Saved entries:
* * * *
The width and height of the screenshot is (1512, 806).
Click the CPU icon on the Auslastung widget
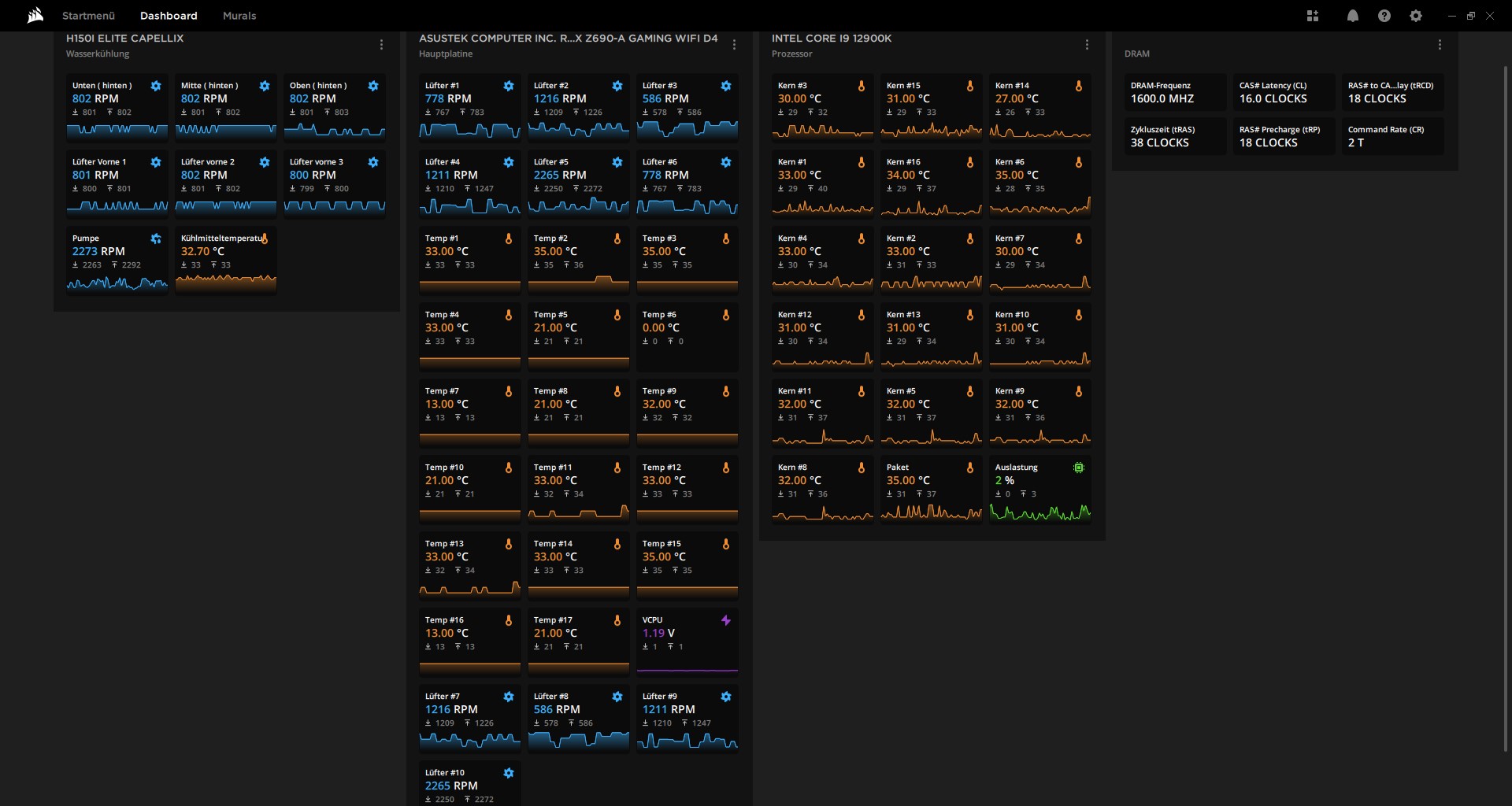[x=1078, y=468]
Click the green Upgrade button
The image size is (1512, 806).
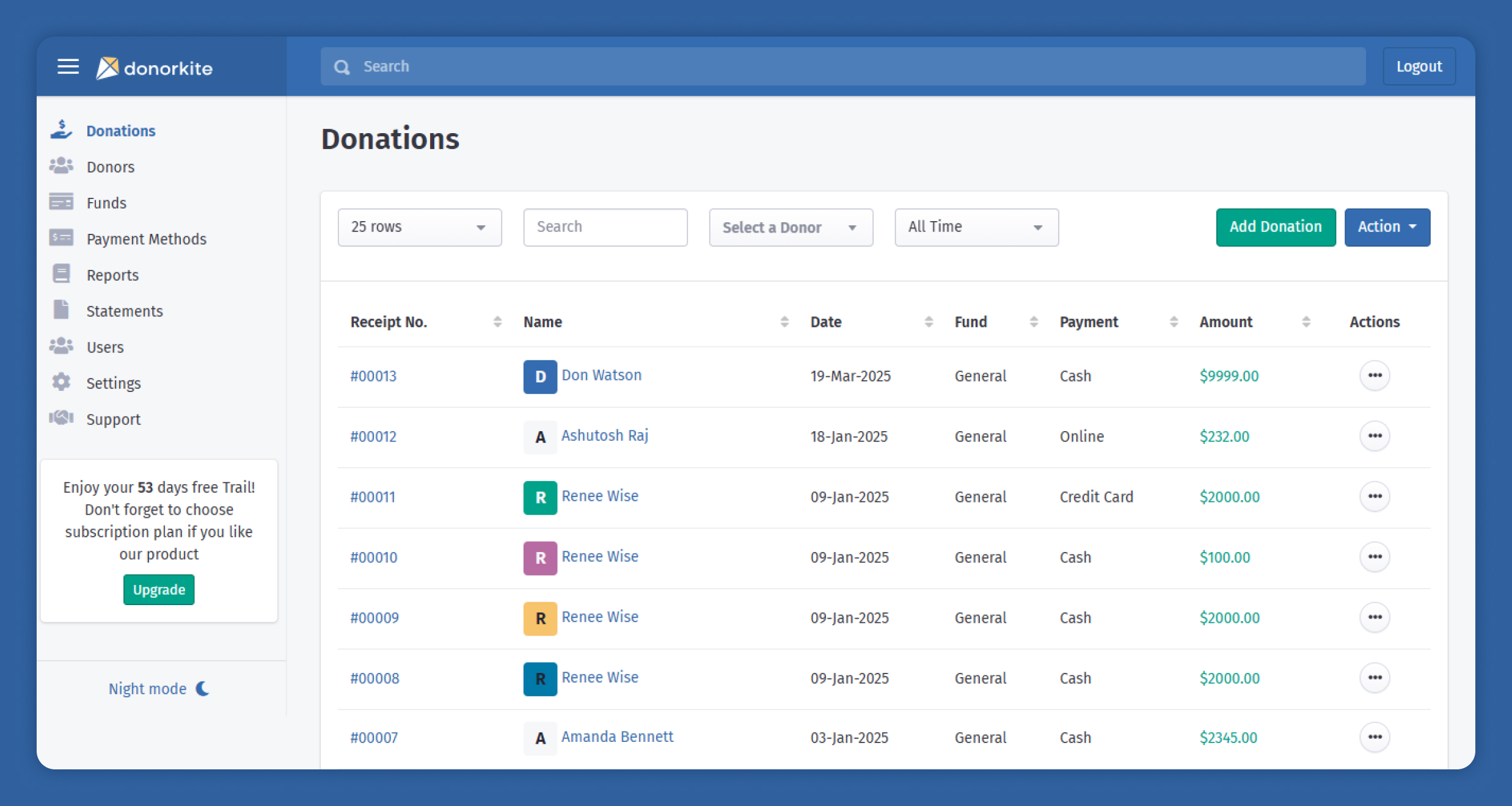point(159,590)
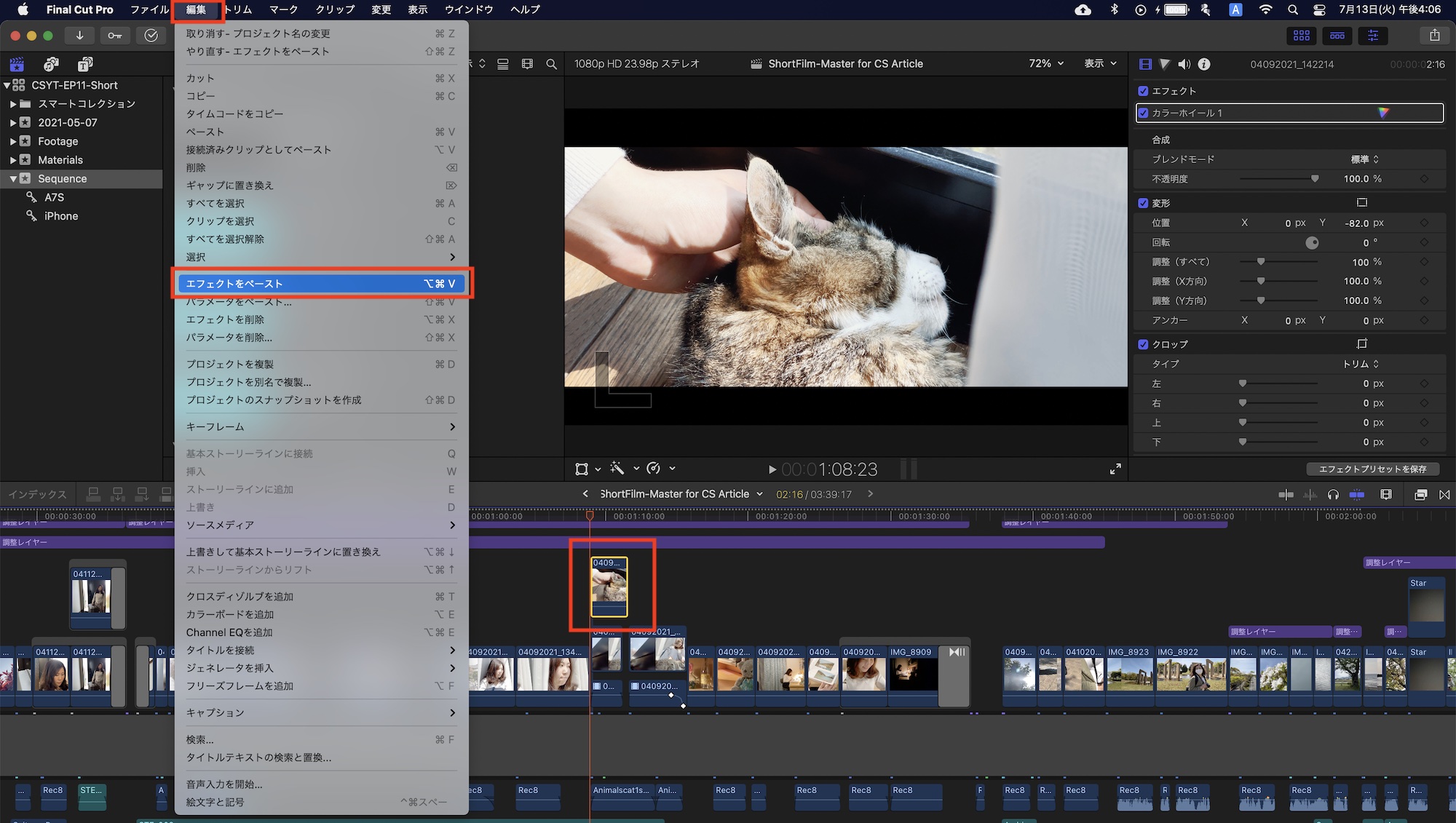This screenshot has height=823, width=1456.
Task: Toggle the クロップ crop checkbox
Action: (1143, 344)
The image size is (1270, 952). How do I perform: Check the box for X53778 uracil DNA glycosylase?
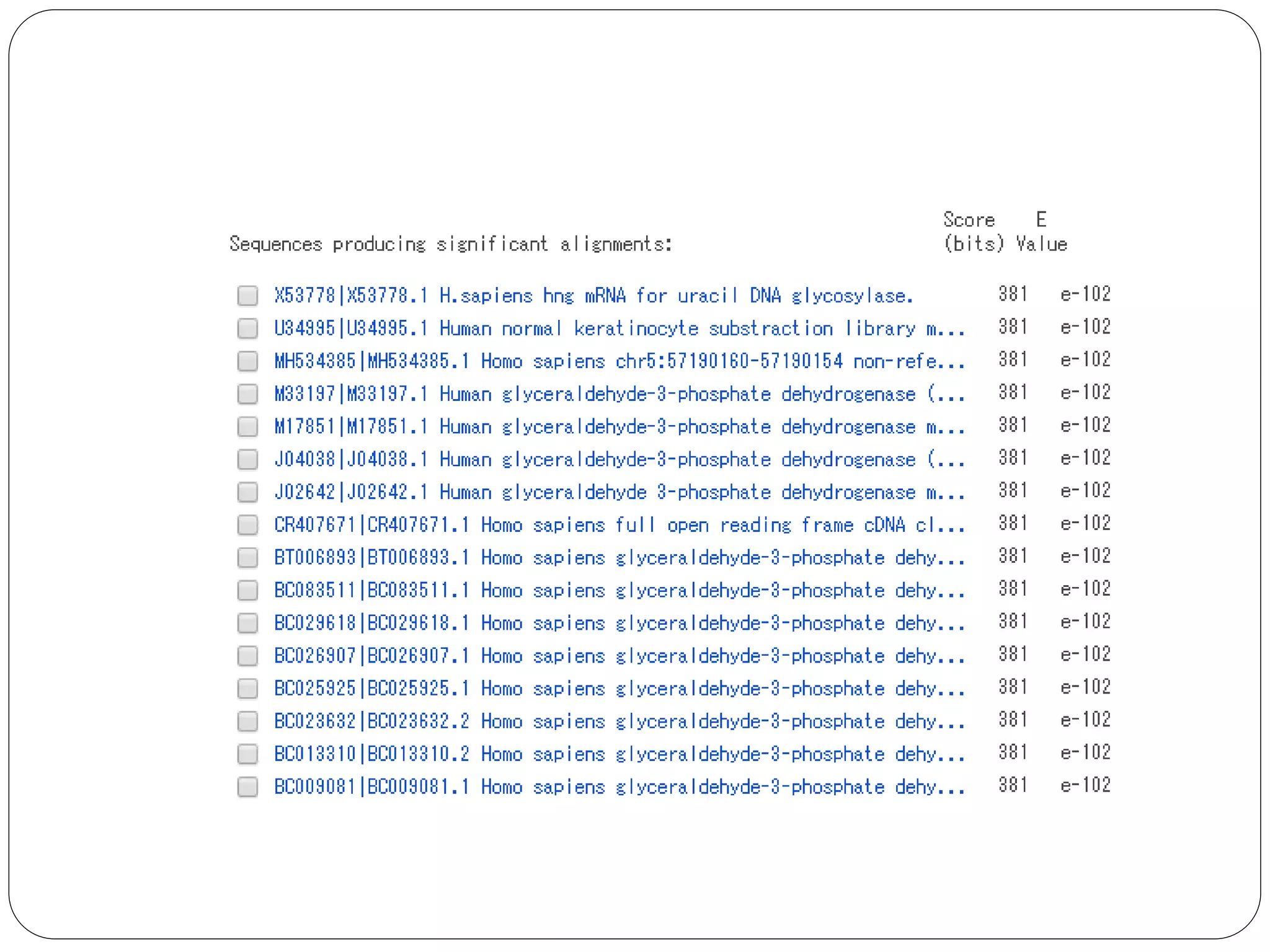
* * * *
EXERCISE REQUIREMENTS: Nothing but the lines from the line containing "Click the CPU icon on the Auslastung widget" through the last line of the records above should be written out, exactly and without the pictures.

WRITTEN REPLY:
Click the CPU icon on the Auslastung widget
[x=1078, y=468]
Click the green Upgrade button
The image size is (1512, 806).
point(159,590)
This screenshot has height=823, width=1456.
Task: Toggle the クロップ crop checkbox
Action: (1143, 344)
The image size is (1270, 952). How do I perform: Check the box for X53778 uracil DNA glycosylase?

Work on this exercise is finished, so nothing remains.